■ AIM OF THE EXERCISE:
Write out these lines again, swapping "dashboard" for "report" and leaving everything else unchanged.

■ AVAILABLE DATA:
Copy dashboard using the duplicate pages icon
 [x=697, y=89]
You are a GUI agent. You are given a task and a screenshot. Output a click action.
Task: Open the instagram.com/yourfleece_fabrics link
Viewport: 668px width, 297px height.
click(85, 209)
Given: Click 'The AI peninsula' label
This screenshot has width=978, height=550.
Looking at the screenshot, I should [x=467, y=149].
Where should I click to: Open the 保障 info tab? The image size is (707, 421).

■ SOLUTION BELOW:
Copy report using the duplicate pages icon
 [x=697, y=89]
You are a GUI agent. You are given a task and a screenshot. Output a click action.
Task: Open the instagram.com/yourfleece_fabrics link
Viewport: 668px width, 297px height.
click(85, 209)
Given: Click 'The AI peninsula' label
This screenshot has width=978, height=550.
Looking at the screenshot, I should [x=467, y=149].
Where should I click to: Open the 保障 info tab? The image size is (707, 421).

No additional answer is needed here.